Disable output conversion to binary thresholded image.

SHEAR_COST float

Penalty against camera tilt (shear distortion).

RVEC_IDX tuple[int, int]

Index slice of rotation vector in parameter vector.

TVEC_IDX tuple[int, int]

Index slice of translation vector in parameter vector.

CUBIC_IDX tuple[int, int]

Index slice of cubic slopes in parameter vector.

SPAN_MIN_WIDTH int

Minimum width of a span in reduced pixels.

SPAN_PX_PER_STEP int

Pixel spacing for sampling along spans.

OPT_MAX_ITER class-attribute instance-attribute

OPT_MAX_ITER: desc(int, 'Maximum optimisation iterations') = 600000

Maximum optimisation iterations.

Tip

For a fast 'draft' preview, set this to a low value like 1 with -it 1.

Note

This value is passed as maxiter to JAX or scipy.optimize.minimize, which defaults to N*1000 where N is the number of parameter variables (in our case, 600).

OPT_METHOD class-attribute instance-attribute

OPT_METHOD: desc(str, 'Name of the JAX/SciPy optimisation method to use.') = 'auto'

Name of the JAX/SciPy optimisation method to use.

JAX supports L-BFGS-B only (its default). It is typically several times faster than Powell's method (SciPy's default), and more accurate than SciPy's L-BFGS-B.

Tip

Install the jax Python package to use JAX reverse-mode autodifferentiation to produce gradients for L-BFGS-B (recommended). It is much faster than Powell's method with SciPy, typically with far fewer function evaluations and a better result.
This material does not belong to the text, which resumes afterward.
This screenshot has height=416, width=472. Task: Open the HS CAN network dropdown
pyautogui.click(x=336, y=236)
In SciPy, Powell's method is slower than methods like L-BFGS-B, but it avoids local minima better in high-dimensional parameter spaces because SciPy's gradients are lower quality so produce worse optimisations when used by gradient methods like L-BFGS-B.

Note

This name is passed as method to scipy.optimize.minimize, and defaults to "Powell" if unset.

All options:

  • Nelder-Mead
  • Powell
  • CG
  • BFGS
  • Newton-CG
  • L-BFGS-B
  • TNC
  • COBYLA
  • COBYQA
  • SLSQP
  • trust-const
  • dogleg
  • trust-ncg
  • trust-exact
  • trust-krylov

FOCAL_LENGTH class-attribute instance-attribute

FOCAL_LENGTH: desc(float, 'Normalized focal length of camera') = 1.2

Normalized focal length of camera.

TEXT_MIN_WIDTH class-attribute instance-attribute

TEXT_MIN_WIDTH: desc(int, 'Min reduced px width of detected text contour') = 15

Min reduced px width of detected text contour.
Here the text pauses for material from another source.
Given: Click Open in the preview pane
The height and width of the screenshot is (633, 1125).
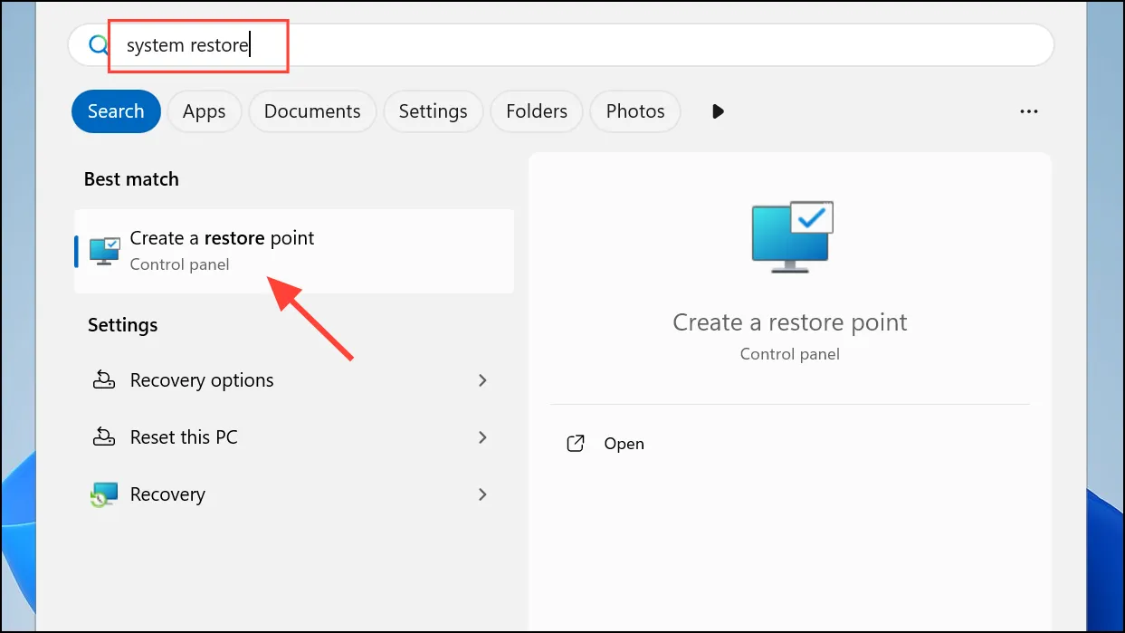Looking at the screenshot, I should click(x=624, y=444).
Contours narrower than this are filtered out.

Tip

Decrease for small text, increase to filter out noise.

Question

#78 - Discussion of text detection robustness

TEXT_MIN_HEIGHT class-attribute instance-attribute

TEXT_MIN_HEIGHT: desc(int, 'Min reduced px height of detected text contour') = 2

Min reduced px height of detected text contour.

Contours shorter than this are filtered out.

Question

#78 - Discussion of text detection robustness

TEXT_MIN_ASPECT class-attribute instance-attribute

TEXT_MIN_ASPECT: desc(float, 'Filter out text contours below this w/h ratio') = 1.5

Filter out text contours below this w/h ratio.

Note

Text is typically wider than tall, so this filters vertical artifacts. Decrease for languages with tall characters or rotated text.

Question

#78 - Discussion of text detection robustness

TEXT_MAX_THICKNESS class-attribute instance-attribute

TEXT_MAX_THICKNESS: desc(int, 'Max reduced px thickness of detected text contour') = 10

Max reduced px thickness of detected text contour.

Contours thicker than this are filtered out (likely not text).

Tip

For bold letters or close-up photos where letters are large, the morphological smearing may not connect letters into word blobs effectively. Consider adjusting this alongside TEXT_MIN_WIDTH.

Question

#78 - Discussion of text detection limitations with close-up photos.

EDGE_MAX_OVERLAP class-attribute instance-attribute

EDGE_MAX_OVERLAP: desc(float, 'Max reduced px horiz. overlap of contours in span') = 1.0

Max reduced px horiz. overlap of contours in span.

EDGE_MAX_LENGTH class-attribute instance-attribute

EDGE_MAX_LENGTH: desc(float, 'Max reduced px length of edge connecting contours') = 100.0

Max reduced px length of edge connecting contours.

EDGE_ANGLE_COST class-attribute instance-attribute

EDGE_ANGLE_COST: desc(float, 'Cost of angles in edges (tradeoff vs. length)') = 10.0

Cost of angles in edges (tradeoff vs. length).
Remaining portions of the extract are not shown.